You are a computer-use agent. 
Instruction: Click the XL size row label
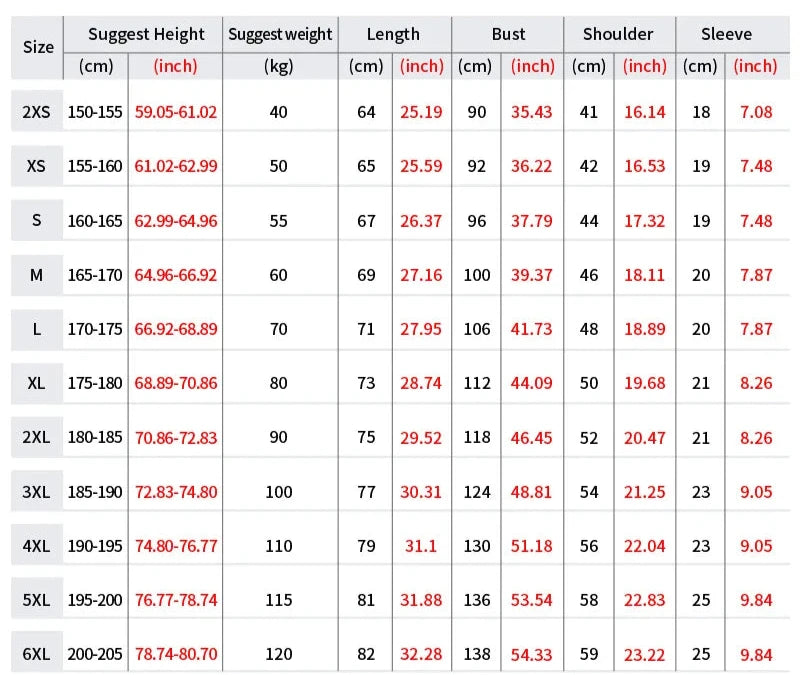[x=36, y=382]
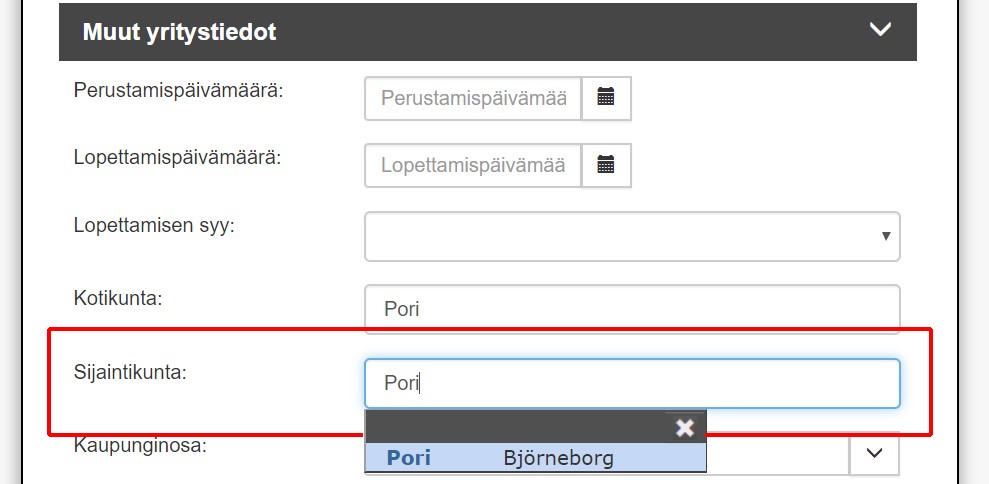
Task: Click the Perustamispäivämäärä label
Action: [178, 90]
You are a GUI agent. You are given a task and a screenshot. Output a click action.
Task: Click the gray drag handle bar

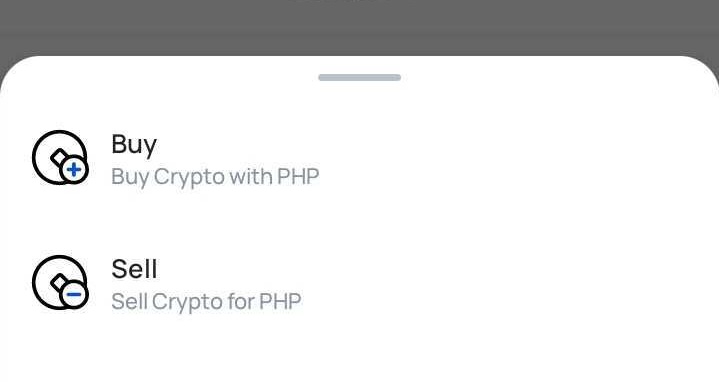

* * * * *

▶ Description of the task
An exact copy of all the lines above is required, with the pictures removed.

▶ Task output
You are a computer-use agent. 
Instruction: Click the XL size row label
[x=36, y=382]
Task: Click the Perustamispäivämäärä label
Action: [178, 90]
You are a GUI agent. You are given a task and a screenshot. Output a click action.
Task: Click the gray drag handle bar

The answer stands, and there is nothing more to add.